I hesitated in terms of writing anything today. After all, it's New Year's Day; there will be a thousand thousand pieces out there about the year that was, and the year to come. Who will care what I have to say?

  • Then, at about one o'clock this morning, as I sat down to put fingers to keyboard (and plonky fingers they are at the moment, with five of them in a cast), I had a reality check. I remembered it didn't matter if two, ten, twenty, or twenty thousand people read my thoughts. I write because I love writing, and because if I don't put words onto a page on a fairly regular basis, whether that page be physical or virtual, I will end up gibbering in a corner somewhere, telling stories to the walls. 

So I do not say this lightly when I admit in late 2015, my personal and professional confidence bit the big one, and I lost the ability to write with any passion, coherence, or confidence. Let's face it, I had trouble writing 'the cat sat on the mat' with any kind of authority, even if I could actually see Osky the Spy in front of me, and he was lowering his chubby little haunches onto a rug as I watched. 

This - the loss of what I have always taken for granted as mine for life - the ability to string a sentence together and make it sound at least reasonable - was the equivalent of The Bonfire of the Insanities. More than anything else, it summed up what The Man Who Vaguely Resembles David Tennant referred to in his masterful way on social media as 'an absolute bastard of a year'. 

Because let's face it, kids. 2015 sucked. It sucked big, fat, hairy spiders. It was a year of hate, of sadness, of horror, and of general down and out big fat hairy spidery suckiness. If you had a reverse Olympics of sucky years, I reckon 2015 would be down in the anti-Gold medal position with 1888, when Frau Klara and Herr Alois decided to get on the Riesling one night in downtown Braunau am Inn, Austria, things got a bit zündend under the Federbett, and the result was the unspeakable horror that was Adolf Hitler. 
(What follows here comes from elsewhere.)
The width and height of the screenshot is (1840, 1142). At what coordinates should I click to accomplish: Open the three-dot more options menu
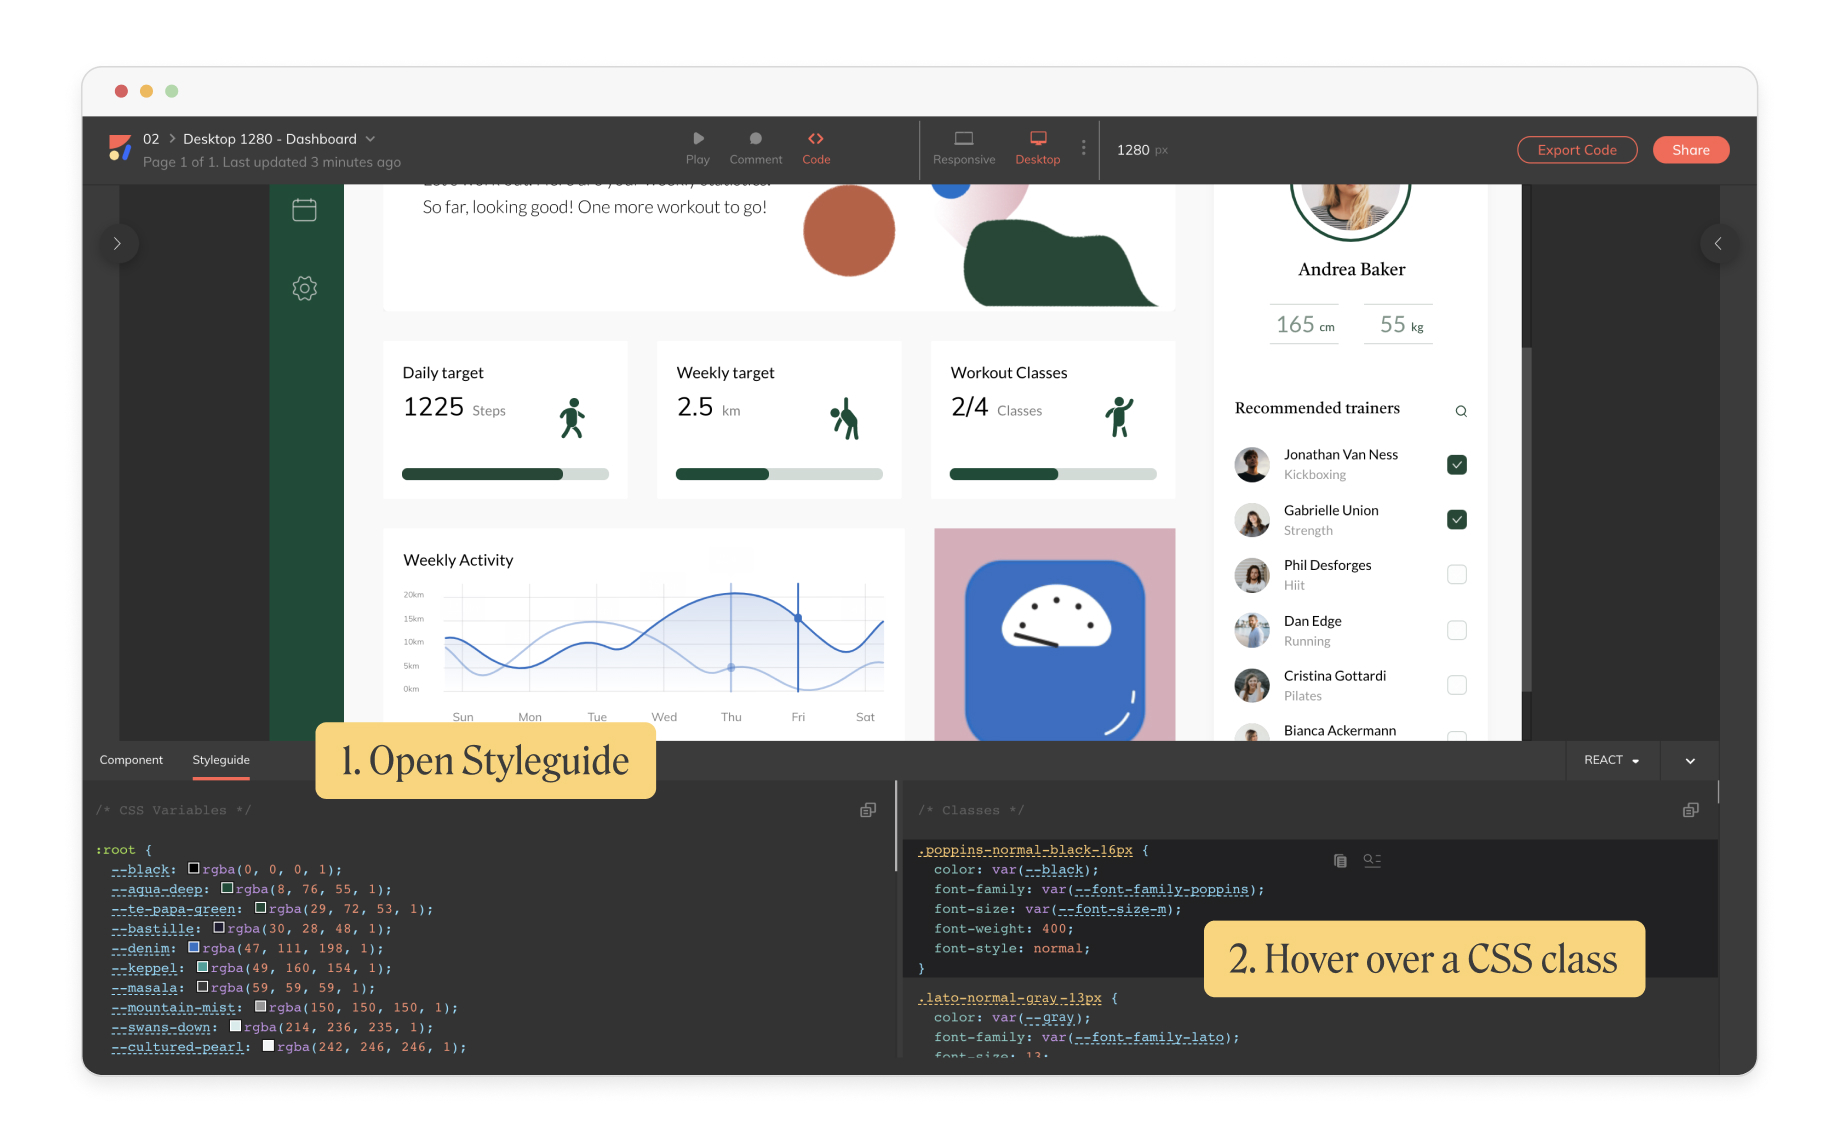(x=1083, y=148)
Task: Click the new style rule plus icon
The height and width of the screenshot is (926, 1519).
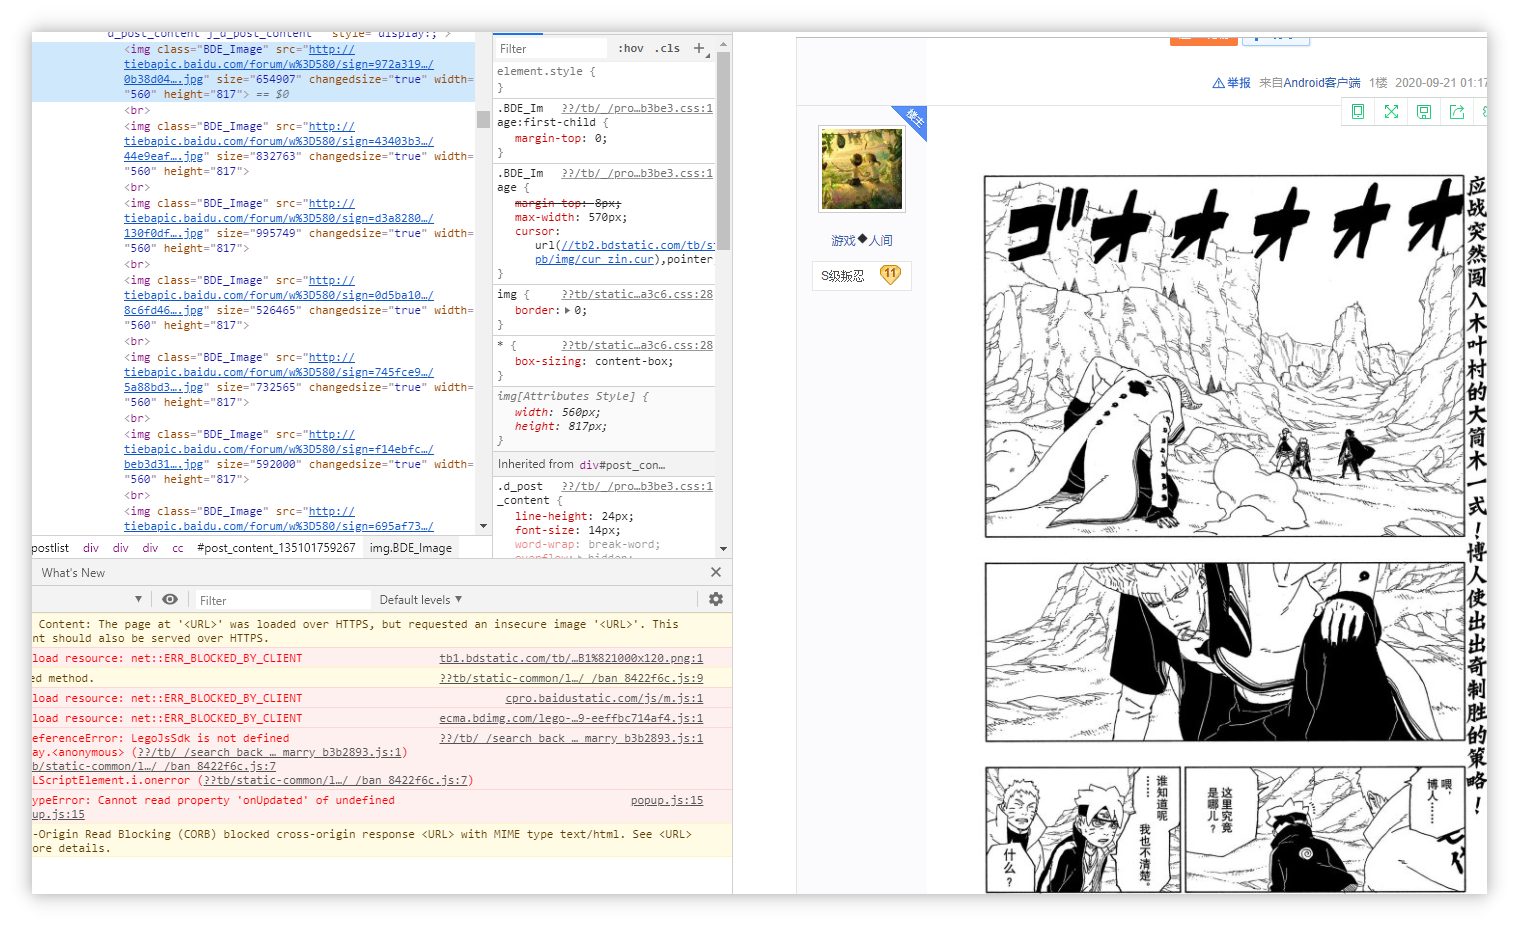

I don't say this because I personally had a crap year. I mean, I did, but in the scheme of things, so what? I was not in a relationship where I was in fear of my life, unlike so many women - and yes, men as well - of all ages, races, and socio-economic groupings. I was not bashed or emotionally battered by my partner. I was not living in a war zone. I did not experience prejudice because of my religious persuasion. I was not a victim of terror. I did not lose someone I loved as a result of an act of war, of domestic violence, or of terror. 

I did not have to leave my country as a refugee of war and terror and hope for asylum somewhere new. I was not raped, or persecuted, or seen as less than I am because of my gender.

This was the 2015 of the planet. Sure, we had light relief from the peanut gallery - stand up, Donald Trump - and I truly hope, some sanity within the Australian government. Canada has shown the world that government can involve good governance and gender equity without being complete fatheads about it, and apart from the shame that is us, finally nations started saying 'just let people who want to get married, GET married, OK?'

So. 2015. Big hairy spiders of suckiness. But the calendar has ticked over, the fireworks have exploded on the Harbour Bridge, and the world has a fresh page called 2016 to start typing on. 

I just hope we remember that there's only so many times you can press 'delete' before what you are writing stops making sense, and the story becomes the same as before; a tear-soaked, hot, angry mess of confusion and hatred, with no beginning, no middle -

- and a truly bitter ending.

Happy 2016. I hope it brings you joy, generosity, love, laughter, freedom, fun, good shoes, even better books, and great rugby. 

Without a sucky, hairy, or otherwise writing-stealing spider in sight.